Le ministre de la pêche et des produits halieutiques Sid-Ahmed Ferroukhi, a annoncé « un ambitieux projet de relance de ce secteur, s’étalant de 2021 à 2024, devrait permettre d’augmenter, progressivement, la production nationale en produits de mer, dont les prises n’ont cessé de stagner aux environs des 100.000 tonnes, annuellement ».

Ce projet, a expliqué  le ministre, aujourd’hui  dimanche, à l’émission « L’Invité de la rédaction » de la  radio nationale, « devrait, outre la construction des habituels sardiniers, permettre d’asseoir les bases d’une industrie navale moderne, spécialisée dans celle des gros navires destinés à la pêche océanique, mais également des remorqueurs, des barges et une panoplie d’équipements d’appoint ».

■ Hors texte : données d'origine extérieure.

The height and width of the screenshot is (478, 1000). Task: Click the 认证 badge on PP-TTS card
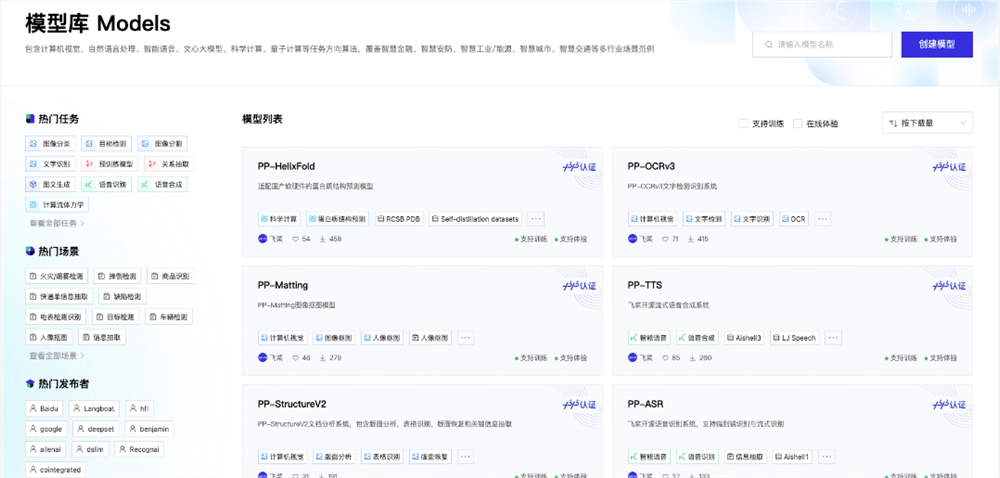pos(946,286)
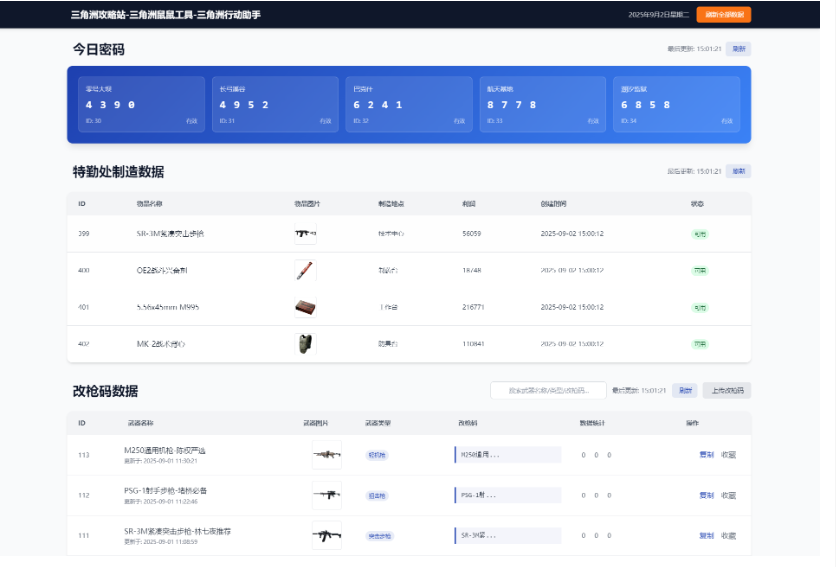Viewport: 836px width, 567px height.
Task: Click the MK 2 tactical vest icon
Action: coord(305,344)
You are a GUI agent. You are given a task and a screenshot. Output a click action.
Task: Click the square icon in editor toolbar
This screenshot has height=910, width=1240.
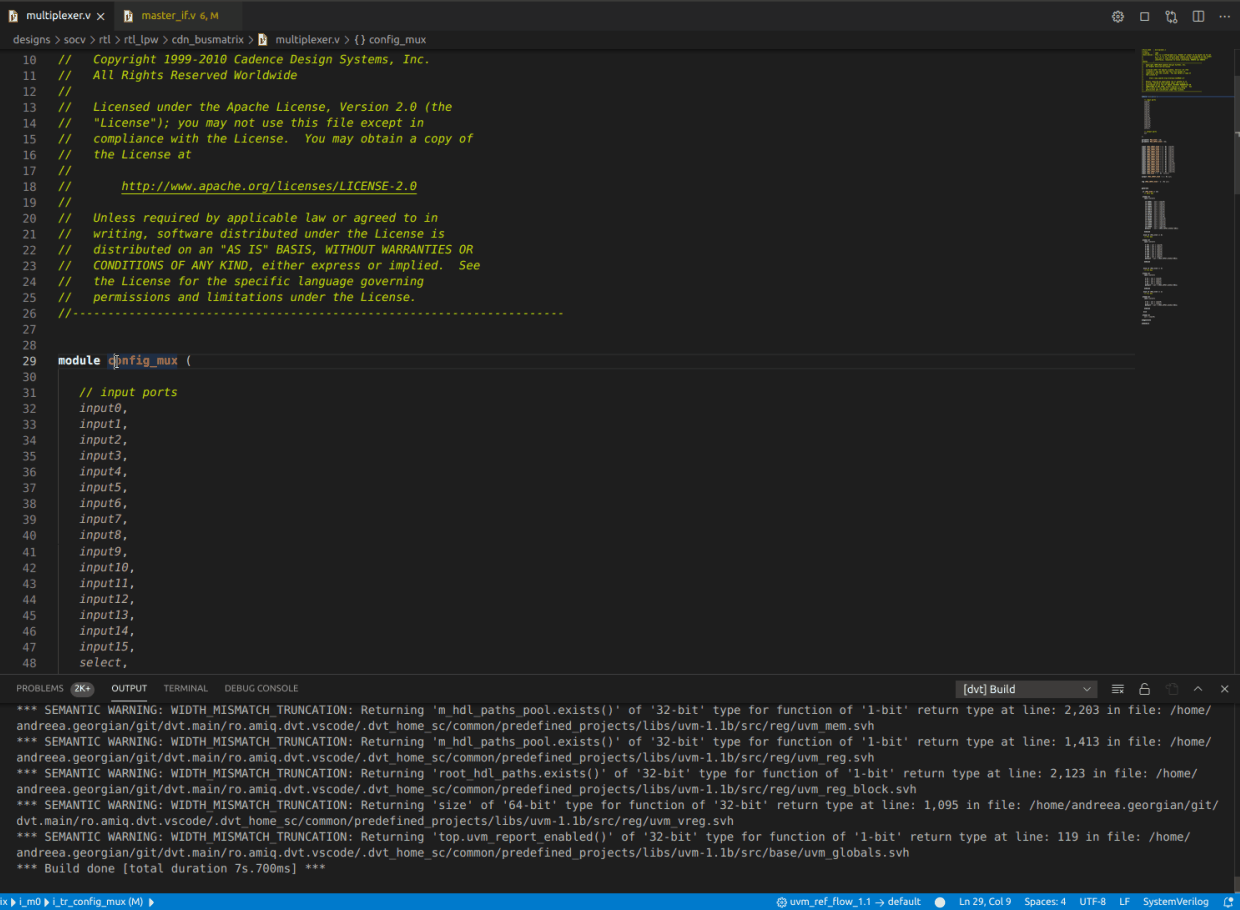(x=1145, y=16)
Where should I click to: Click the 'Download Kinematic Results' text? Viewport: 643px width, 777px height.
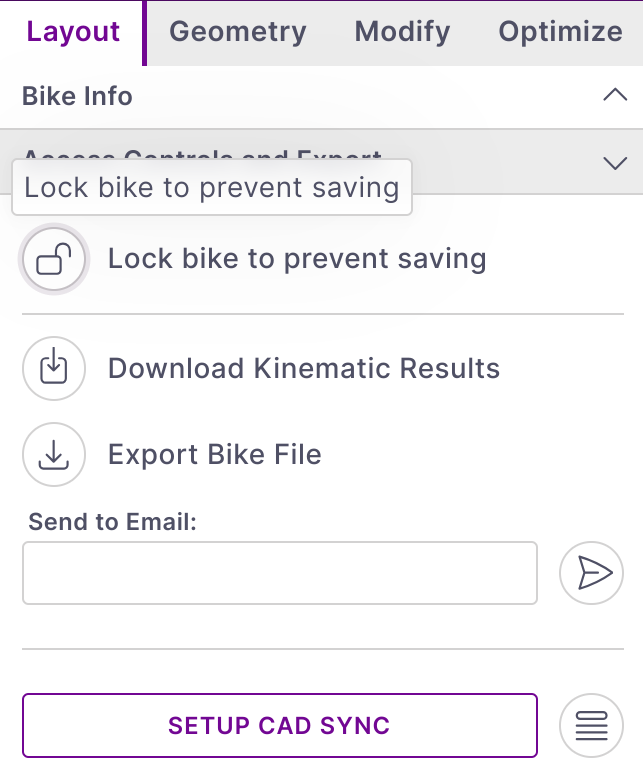pyautogui.click(x=303, y=369)
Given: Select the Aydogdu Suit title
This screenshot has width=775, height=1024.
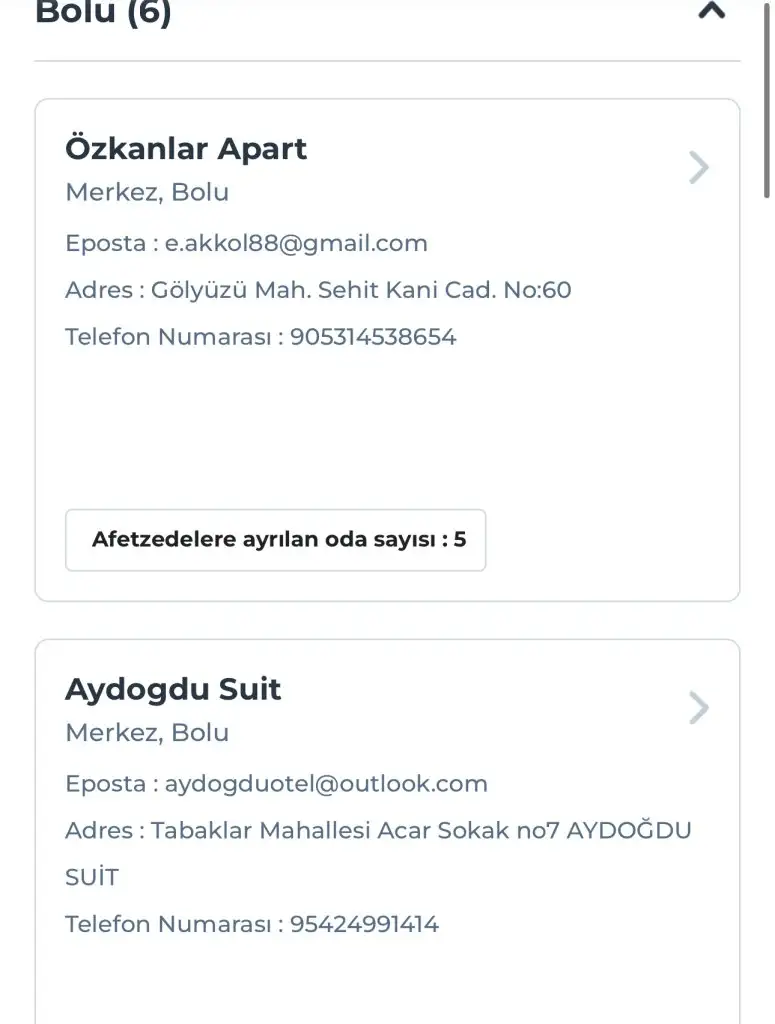Looking at the screenshot, I should [x=173, y=689].
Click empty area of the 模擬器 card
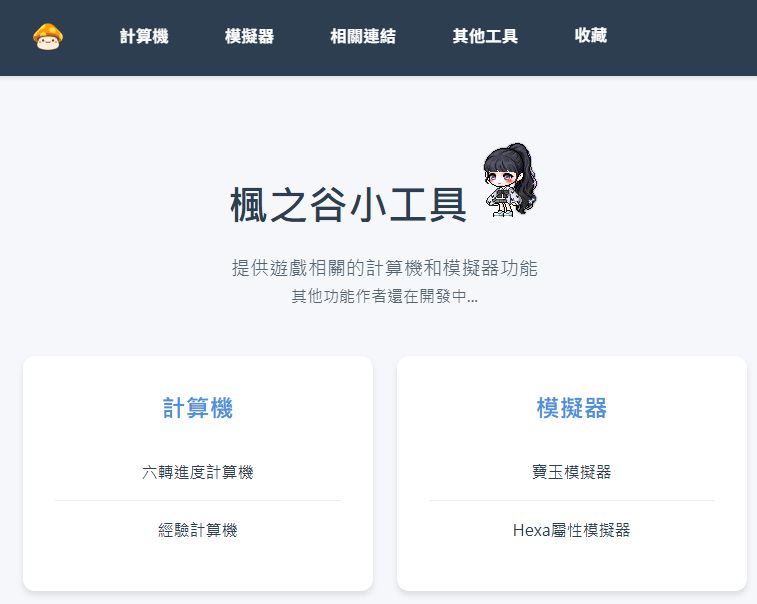Screen dimensions: 757x604 point(572,565)
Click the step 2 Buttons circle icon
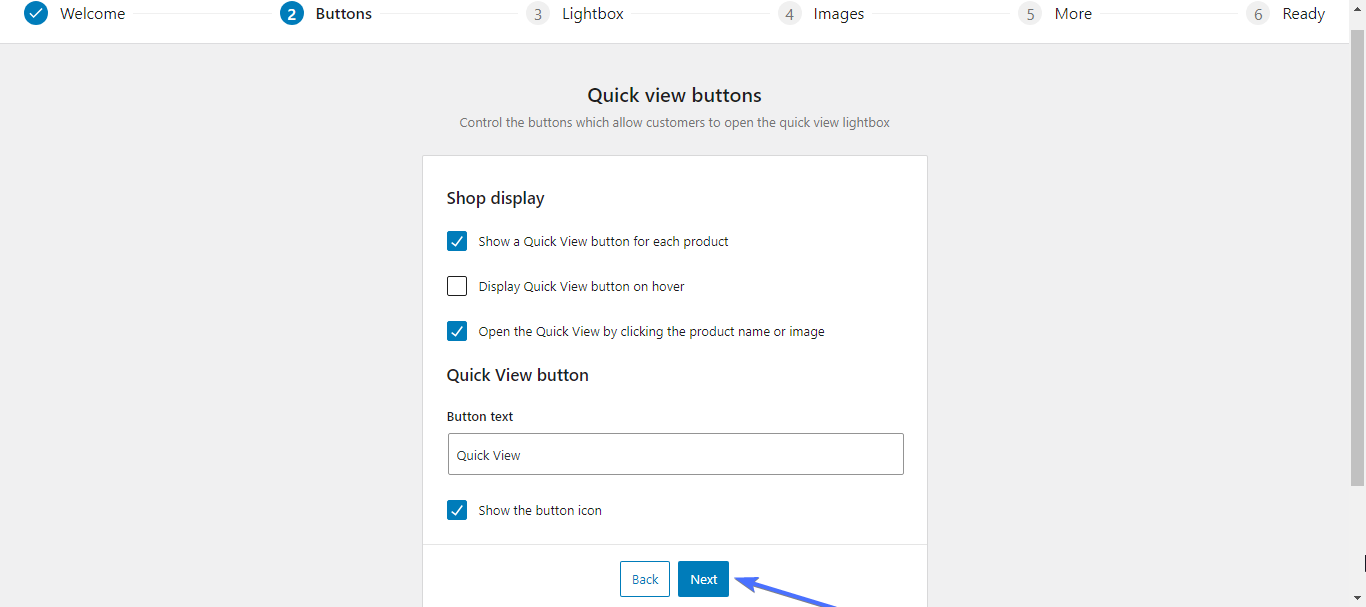Screen dimensions: 1366x607 (x=292, y=14)
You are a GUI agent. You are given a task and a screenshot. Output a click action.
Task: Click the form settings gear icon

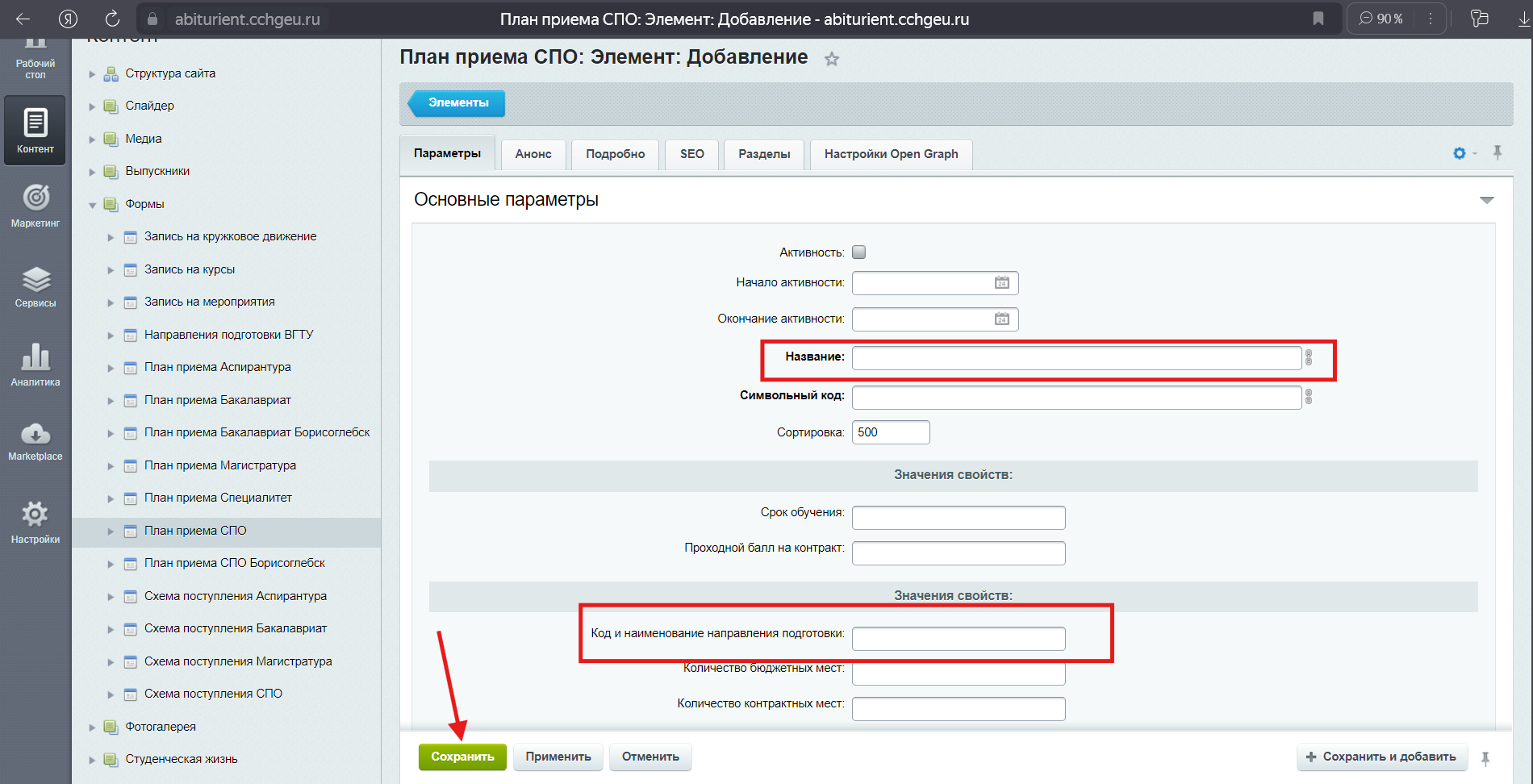pyautogui.click(x=1459, y=153)
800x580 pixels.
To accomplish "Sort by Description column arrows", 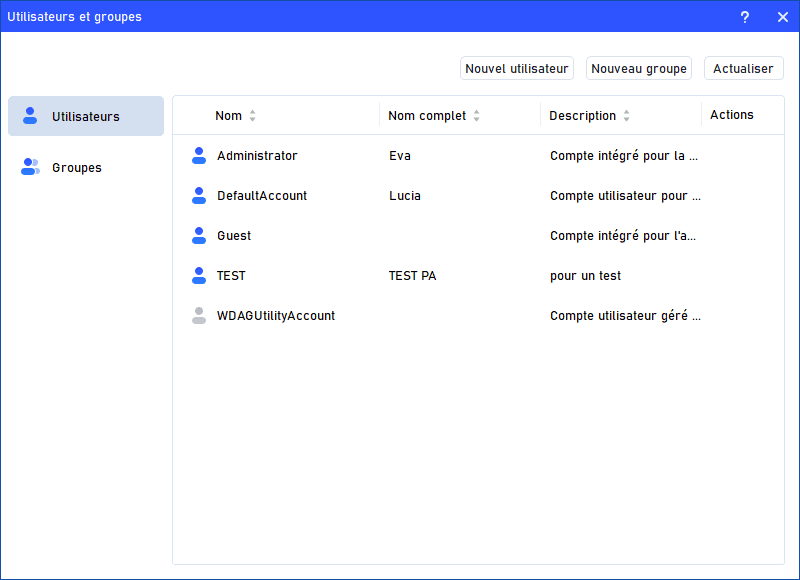I will [x=626, y=116].
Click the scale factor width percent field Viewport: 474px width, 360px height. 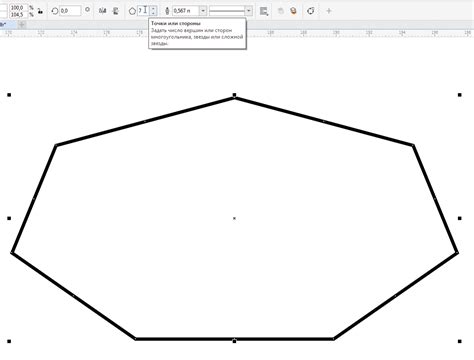tap(18, 7)
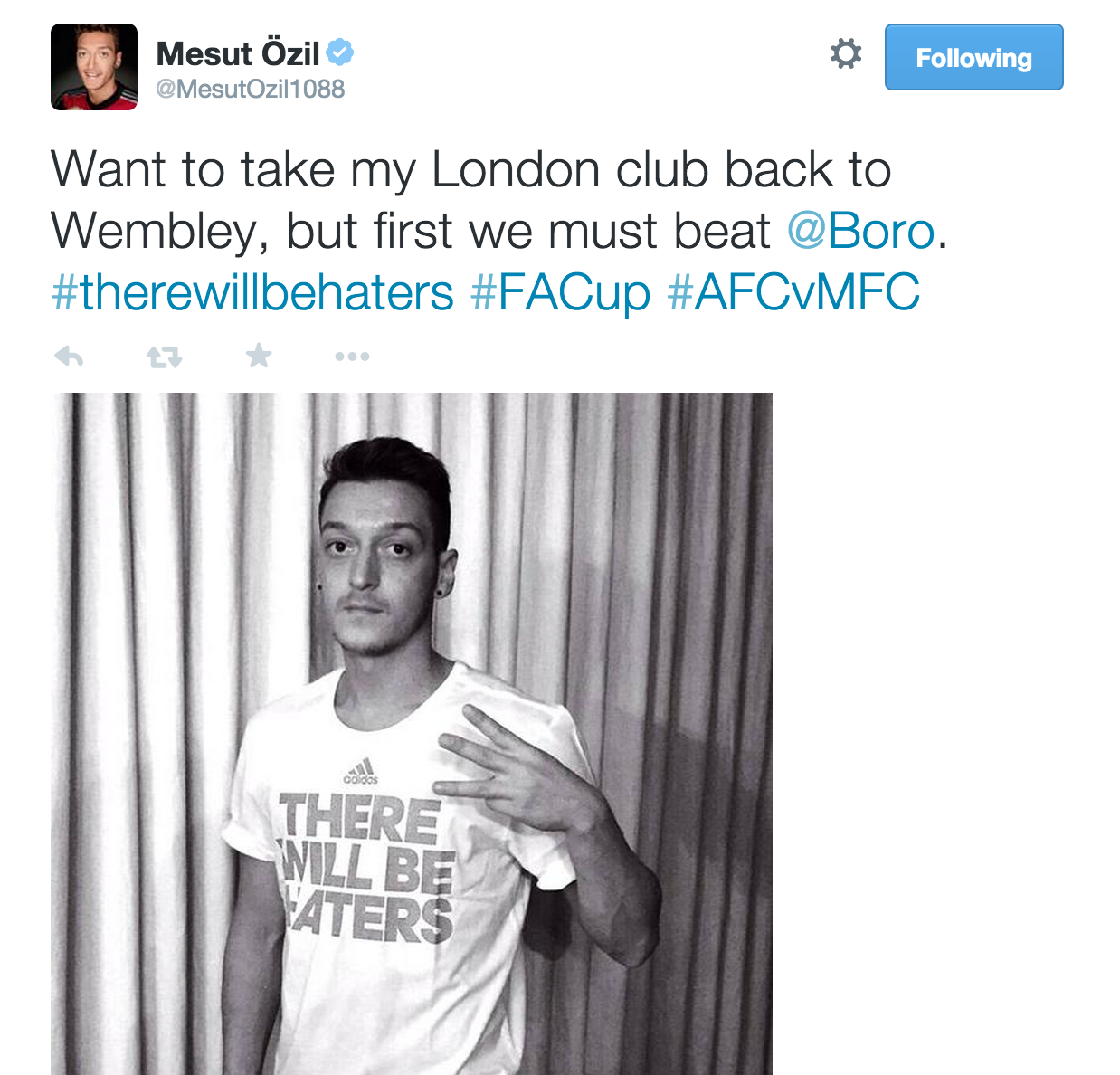Retweet this tweet using the retweet icon

click(164, 357)
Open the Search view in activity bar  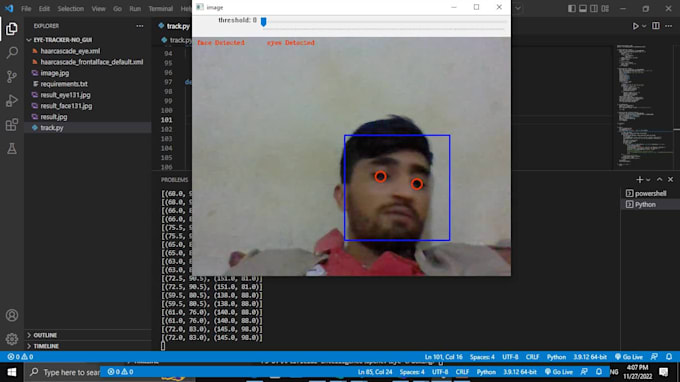[12, 53]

Il a indiqué qu’ « en prévision de la mise en œuvre de cet important chantier, dans lequel seront pleinement impliquées et accompagnées des entreprises privées, trois centres ont déjà été retenus pour dispenser de solides formations dans les différentes disciplines intégrées dans les processus de construction, de réparation et de maintenance navales ».

En ajoutant que « certains de ces segments, pourront voir le jour avant de 2024, alors que d’autres, telle celle de la construction de gros navires, pourraient demander plus de temps » en soutenant, l’important étant de « démarrer maintenant, en s’investissant, tout particulièrement, dans la ressource humaine ».

Alors qu’il existe une quarantaine de chantiers maritimes de différentes dimensions, souvent sous-équipés et une flottille vieillissante, le secteur de la pêche peine à assurer un approvisionnement régulier et en quantité les étals des poissonniers, cependant le ministre ne voit pas l’utilité de développer de nouvelles flottilles pour exploiter de nouveaux espaces de pêche en Méditerranée et dans l’Atlantique, il a estimé plutôt « indispensable, de réhabiliter et de moderniser celle toujours en activité ».

S’agissant du déficit en produits de la mer, l’invité a révélé qu’ « il se situe entre 30.000 à 37.000, chaque année, en raison, explique-t-il, des limites dues à la surexploitation du milieu ». M. Ferroukh  a affirmé miser « sur les productions tirées de l’aquaculture » dont la production s’élève  à « 8.000 tonnes réalisées en 2020, sur les 150.000/an espérées au départ ».

Le ministre a fait état « de plus de 200 projets aquacoles attendant l’être opérationnels ».  L’intervenant  a souligné que « la production devrait progressivement atteindre les 40.000 tonnes de poisson, à la fin de l’année 2024 ».

Concernant la pêche au thon, le ministre a dévoilé que « le quota des prises réservées à l’Algérie reste, cette année encore, fixé à 1.600 tonnes par l’organisation internationale gérant cette richesse ». L’invité a annoncé que « les pouvoirs publics ont pris la décision, pour la première fois, d’en réserver une bonne part à la consommation intérieure ».